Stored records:
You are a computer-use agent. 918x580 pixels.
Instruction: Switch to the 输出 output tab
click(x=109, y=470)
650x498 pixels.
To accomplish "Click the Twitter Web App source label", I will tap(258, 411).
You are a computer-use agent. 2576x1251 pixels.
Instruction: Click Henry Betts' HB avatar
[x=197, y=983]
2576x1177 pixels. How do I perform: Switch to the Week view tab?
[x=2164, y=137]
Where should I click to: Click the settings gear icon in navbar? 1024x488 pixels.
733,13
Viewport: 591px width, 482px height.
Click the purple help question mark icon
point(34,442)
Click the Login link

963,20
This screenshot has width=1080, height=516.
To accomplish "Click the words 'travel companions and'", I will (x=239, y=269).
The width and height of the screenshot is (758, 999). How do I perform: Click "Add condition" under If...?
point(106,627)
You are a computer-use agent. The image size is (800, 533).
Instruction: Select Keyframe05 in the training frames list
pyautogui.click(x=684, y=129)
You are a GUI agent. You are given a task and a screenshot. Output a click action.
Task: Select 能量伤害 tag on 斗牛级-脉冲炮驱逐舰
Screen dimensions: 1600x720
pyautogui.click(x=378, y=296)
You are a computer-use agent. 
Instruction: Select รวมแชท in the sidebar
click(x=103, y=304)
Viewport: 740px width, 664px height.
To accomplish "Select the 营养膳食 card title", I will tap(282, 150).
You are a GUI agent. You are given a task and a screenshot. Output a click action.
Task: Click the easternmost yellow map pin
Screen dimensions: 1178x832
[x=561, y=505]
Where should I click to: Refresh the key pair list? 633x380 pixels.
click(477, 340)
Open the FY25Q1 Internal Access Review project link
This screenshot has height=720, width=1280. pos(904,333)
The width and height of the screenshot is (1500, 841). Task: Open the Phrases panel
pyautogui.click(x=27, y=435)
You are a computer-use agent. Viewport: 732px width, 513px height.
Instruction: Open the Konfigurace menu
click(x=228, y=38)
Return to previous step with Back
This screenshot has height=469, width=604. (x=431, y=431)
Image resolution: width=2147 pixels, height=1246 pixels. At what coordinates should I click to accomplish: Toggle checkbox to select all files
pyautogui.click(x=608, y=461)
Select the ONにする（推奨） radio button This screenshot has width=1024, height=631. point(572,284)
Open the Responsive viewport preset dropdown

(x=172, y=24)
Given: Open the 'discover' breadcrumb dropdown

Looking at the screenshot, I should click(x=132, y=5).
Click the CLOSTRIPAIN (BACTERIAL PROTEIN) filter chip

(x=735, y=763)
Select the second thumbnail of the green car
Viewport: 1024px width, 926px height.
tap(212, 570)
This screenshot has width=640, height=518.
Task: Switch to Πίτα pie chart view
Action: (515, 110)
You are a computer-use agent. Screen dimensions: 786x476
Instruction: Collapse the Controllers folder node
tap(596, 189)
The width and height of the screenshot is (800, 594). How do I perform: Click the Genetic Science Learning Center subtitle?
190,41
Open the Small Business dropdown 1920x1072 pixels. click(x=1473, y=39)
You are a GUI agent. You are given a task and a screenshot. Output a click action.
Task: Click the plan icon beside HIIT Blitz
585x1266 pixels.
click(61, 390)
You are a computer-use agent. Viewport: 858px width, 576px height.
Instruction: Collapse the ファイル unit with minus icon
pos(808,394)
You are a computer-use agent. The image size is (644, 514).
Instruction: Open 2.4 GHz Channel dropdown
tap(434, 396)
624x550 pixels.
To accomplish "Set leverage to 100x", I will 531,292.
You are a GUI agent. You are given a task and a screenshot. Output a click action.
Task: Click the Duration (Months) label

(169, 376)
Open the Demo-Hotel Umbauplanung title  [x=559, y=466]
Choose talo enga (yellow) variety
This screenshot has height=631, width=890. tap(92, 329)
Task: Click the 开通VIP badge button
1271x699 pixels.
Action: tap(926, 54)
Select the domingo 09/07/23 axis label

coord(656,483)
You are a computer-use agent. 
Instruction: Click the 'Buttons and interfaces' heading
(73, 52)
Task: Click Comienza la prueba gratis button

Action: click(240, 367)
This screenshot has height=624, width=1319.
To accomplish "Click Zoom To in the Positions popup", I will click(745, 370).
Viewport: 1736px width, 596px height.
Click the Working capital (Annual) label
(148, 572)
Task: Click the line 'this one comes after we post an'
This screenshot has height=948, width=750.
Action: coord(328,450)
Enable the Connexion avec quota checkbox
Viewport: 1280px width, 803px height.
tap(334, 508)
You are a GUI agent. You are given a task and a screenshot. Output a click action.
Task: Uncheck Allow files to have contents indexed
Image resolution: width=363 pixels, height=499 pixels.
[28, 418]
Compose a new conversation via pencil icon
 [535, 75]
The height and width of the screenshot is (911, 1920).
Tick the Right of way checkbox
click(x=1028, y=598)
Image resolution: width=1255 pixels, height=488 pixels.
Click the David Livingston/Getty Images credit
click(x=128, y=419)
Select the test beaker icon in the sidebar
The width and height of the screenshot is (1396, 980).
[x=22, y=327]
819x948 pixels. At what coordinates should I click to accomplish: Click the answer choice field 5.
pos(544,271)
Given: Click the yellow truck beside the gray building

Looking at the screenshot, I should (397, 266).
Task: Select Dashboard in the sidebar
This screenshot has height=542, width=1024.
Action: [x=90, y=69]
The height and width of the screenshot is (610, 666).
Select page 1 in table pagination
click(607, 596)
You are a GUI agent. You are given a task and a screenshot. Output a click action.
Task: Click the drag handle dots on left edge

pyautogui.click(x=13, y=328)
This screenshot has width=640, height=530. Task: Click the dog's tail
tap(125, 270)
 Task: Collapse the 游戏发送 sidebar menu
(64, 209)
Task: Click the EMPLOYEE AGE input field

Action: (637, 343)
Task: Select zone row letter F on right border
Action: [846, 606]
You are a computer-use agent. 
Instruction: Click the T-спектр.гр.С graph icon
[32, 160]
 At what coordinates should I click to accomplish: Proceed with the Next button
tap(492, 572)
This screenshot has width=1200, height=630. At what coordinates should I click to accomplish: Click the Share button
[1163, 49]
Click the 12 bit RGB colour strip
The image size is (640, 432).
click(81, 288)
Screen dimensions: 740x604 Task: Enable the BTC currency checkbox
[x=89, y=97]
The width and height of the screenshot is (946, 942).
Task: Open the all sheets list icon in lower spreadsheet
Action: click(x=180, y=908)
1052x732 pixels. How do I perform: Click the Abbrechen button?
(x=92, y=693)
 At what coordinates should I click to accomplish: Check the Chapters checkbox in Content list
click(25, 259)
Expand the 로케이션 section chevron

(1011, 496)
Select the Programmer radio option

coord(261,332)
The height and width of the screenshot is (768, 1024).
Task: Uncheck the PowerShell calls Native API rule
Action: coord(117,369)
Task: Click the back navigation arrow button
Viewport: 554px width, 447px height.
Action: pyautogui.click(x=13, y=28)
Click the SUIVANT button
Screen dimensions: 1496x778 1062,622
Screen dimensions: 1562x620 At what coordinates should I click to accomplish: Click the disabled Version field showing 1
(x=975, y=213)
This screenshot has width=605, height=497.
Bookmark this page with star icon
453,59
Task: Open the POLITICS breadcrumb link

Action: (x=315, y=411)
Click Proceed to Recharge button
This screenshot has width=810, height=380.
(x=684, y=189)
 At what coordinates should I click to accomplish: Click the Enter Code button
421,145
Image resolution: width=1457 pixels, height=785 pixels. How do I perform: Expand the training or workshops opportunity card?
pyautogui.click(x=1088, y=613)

• [WHAT THE TASK ASKS]:
The output should be exactly the lines above from the line containing "Viewport: 591px width, 482px height." to the line containing "You are a computer-use agent. The image size is (800, 533).", inclusive, with no other lines.

• [ANSWER TO THE PROBLEM]:
Viewport: 591px width, 482px height.
Click the purple help question mark icon
point(34,442)
Click the Login link

963,20
This screenshot has width=1080, height=516.
To accomplish "Click the words 'travel companions and'", I will (x=239, y=269).
The width and height of the screenshot is (758, 999). How do I perform: Click "Add condition" under If...?
point(106,627)
You are a computer-use agent. The image size is (800, 533).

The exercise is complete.